Jack Templin is a partner at Betaspring startup accelerator and the co-founder of Lockify, an Internet startup that has offers encryption options for individuals and businesses.
In 2006, Templin co-founded Providence Geeks, a monthly meetup of Rhode Island’s info-tech and digital media professionals and enthusiasts.
Templin talked to Providence Business News about the Providence Geek Dinners, his favorite meetups of 2012 and what the group has planned for 2013.
PBN: Can you tell us a little about the Providence Geek Dinners?
TEMPLIN: Providence Geeks is an informal, inclusive group of local folks who like to create technologies and tech companies.
The sole activity of the group is gathering for a monthly “Geek Dinner,” typically at AS220’s Empire Street location. The Geek Dinner format is super basic. Doors open at 5:30pm and the evening goes to about 8pm. At approximately 6:45pm we have a 20 minute presentation by a local tech startup, followed by 10 minutes of Q&A. The rest of the time, everyone just socializes, eats and drinks. It’s a very casual scene, and we do our best to keep formal networking, selling, etc. at bay. (By the way, “Dinner” is really an overstatement. AS220 has a great order-at-the-counter restaurant. Some people buy some food, others don’t.)
Brian Jepson and I started Geeks in 2006. At last count, more than 1,400 people had signed up for our announcement list (people can join the announcement list by emailing me at firstname.lastname@example.org).
PBN: What is your favorite aspect of the Geek Dinner events?
TEMPLIN: Two things come to mind: With long-time members, I love the camaraderie. We all have been gathering for seven years now, and generally know each other well. Many, many deep friendships and partnerships have been forged at Geek Dinners.
With new members, I love seeing how pleasantly surprised and excited they are upon learning of all the cool tech stuff that’s happening right here in Rhode Island.
PBN: Did you have a favorite dinner in 2012?
TEMPLIN: No, I can’t choose between our babies.
That said, VCharge, a Providence startup working at the intersection of energy and info-tech, ended the year on a particularly strong note. CEO George Baker and Chief Scientist Jessica Millar both have experience as Ivy League professors, and it showed.
PBN: What exciting things do you have planned for 2013?

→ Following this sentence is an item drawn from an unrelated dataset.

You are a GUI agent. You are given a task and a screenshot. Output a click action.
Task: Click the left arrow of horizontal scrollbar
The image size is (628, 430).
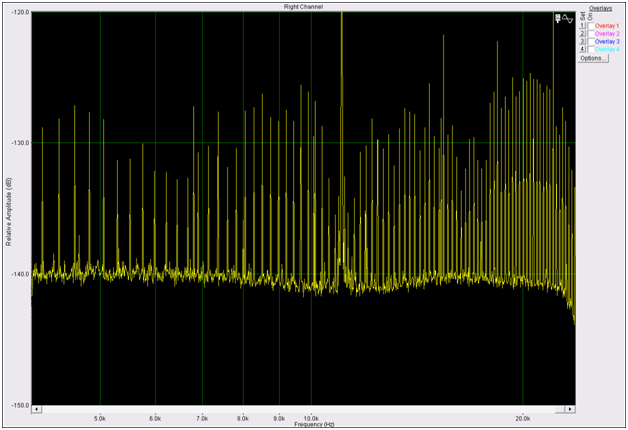(x=37, y=409)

TEMPLIN: That’s part of the beauty of the Geek Dinner format, we have nothing planned!
That allows us to have the flexibility to highlight local startups at their most interesting moments. For example, Care Thread, the healthtech startup presenting on Wednesday just raised $250,000 from the Slater Fund and is gearing up to take their service to the next level.
PBN: Why do you think forming a community within the tech/startup community through events like Geek Dinners is important?
TEMPLIN: Because at the end of the day, the technology industry is all about people, and how they relate to one another. Relationships – not money, not patents, not real estate – form the foundation of any tech/startup scene.